One of the more noteworthy remarks to come out of Google I/O ’17 conference this week was CEO Sundar Pichai recalling how his team had joked that they have achieved “AI inception” with AutoML. Instead of crafting layers of dreams like in the Christopher Nolan flick, however, the AutoML system layers artificial intelligence (AI), with AI systems creating better AI systems.
The AutoML project focuses on deep learning, a technique that involves passing data through layers of neural networks. Creating these layers is complicated, so Google’s idea was to create AI that could do it for them.
“In our approach (which we call ‘AutoML’), a controller neural net can propose a ‘child’ model architecture, which can then be trained and evaluated for quality on a particular task,” the company explains on the Google Research Blog. “That feedback is then used to inform the controller how to improve its proposals for the next round. We repeat this process thousands of times — generating new architectures, testing them, and giving that feedback to the controller to learn from.”
So far, they have used the AutoML tech to design networks for image and speech recognition tasks. In the former, the system matched Google’s experts. In the latter, it exceeded them, designing better architectures than the humans were able to create.
AI for Everything
AI that can supplement human efforts to develop better machine learning technologies could democratize the field as the relatively few experts wouldn’t be stretched so thin. “If we succeed, we think this can inspire new types of neural nets and make it possible for non-experts to create neural nets tailored to their particular needs, allowing machine learning to have a greater impact to everyone,” according to Google’s blog post.
AutoML has the potential to impact many of the other AI and machine learning-driven softwares that were discussed at the conference. It could lead to improvements in the speech recognition tech required for a voice-controlled Google Home, the facial recognition software powering the Suggested Sharing feature in Google Photos, and the image recognition technology utilized by Google Lens, which allows the user to point their Google Phone at an object (such as a flower) in order to identify it.

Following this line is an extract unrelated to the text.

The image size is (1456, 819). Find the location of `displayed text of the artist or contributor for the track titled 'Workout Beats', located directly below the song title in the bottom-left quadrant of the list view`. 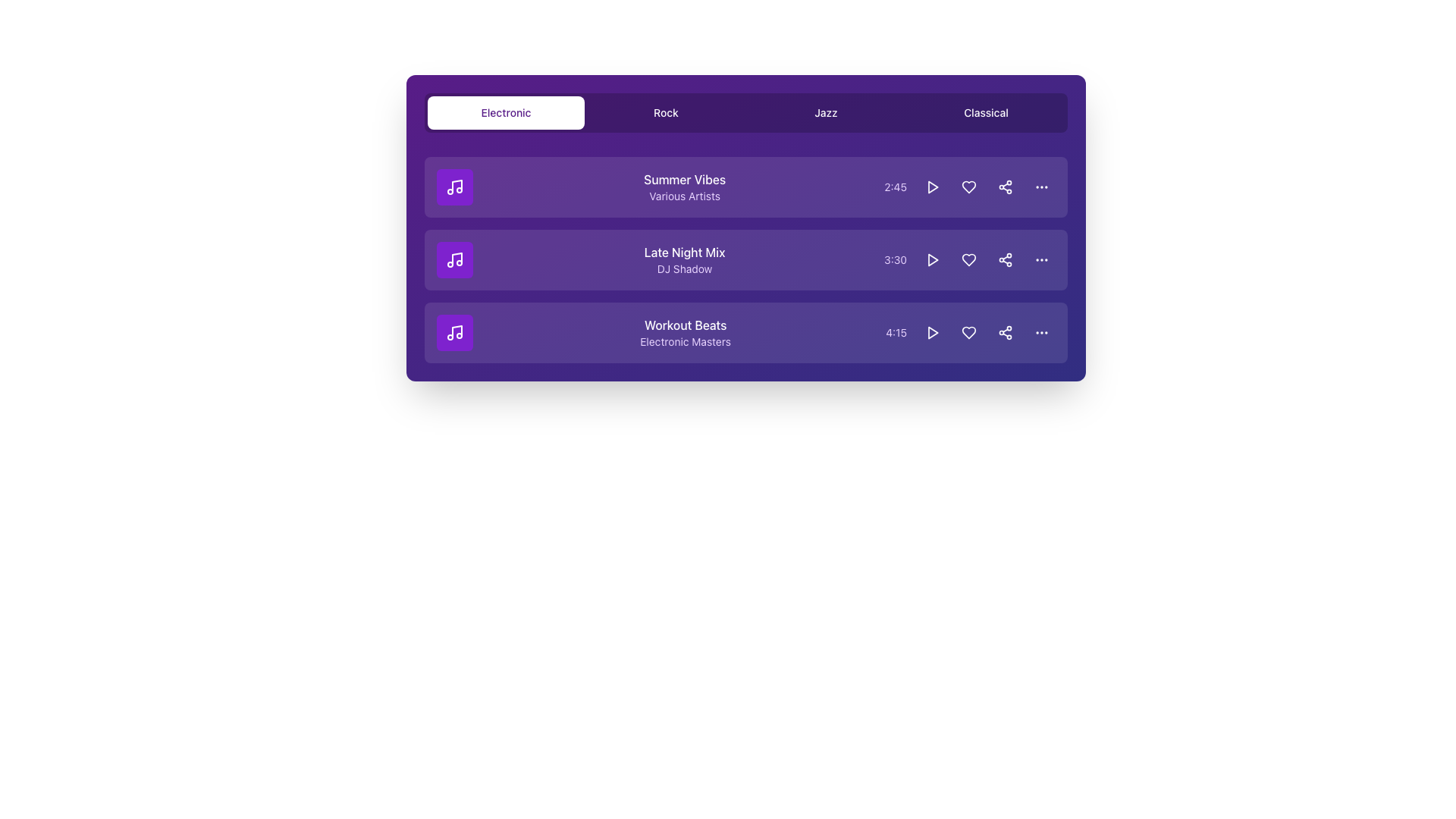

Truly, AI has the potential to affect far more than just our homes and phones. It’s already leading to dramatic advancements in healthcare, finance, agriculture, and so many other fields. If we can use an already remarkable technology to actually improve that same kind of technology, every advancement made by humans can lead to machine-powered advancements, which lead to better tools for humans, and so on. The potential of AI then draws to mind the title of another sci-fi film: limitless.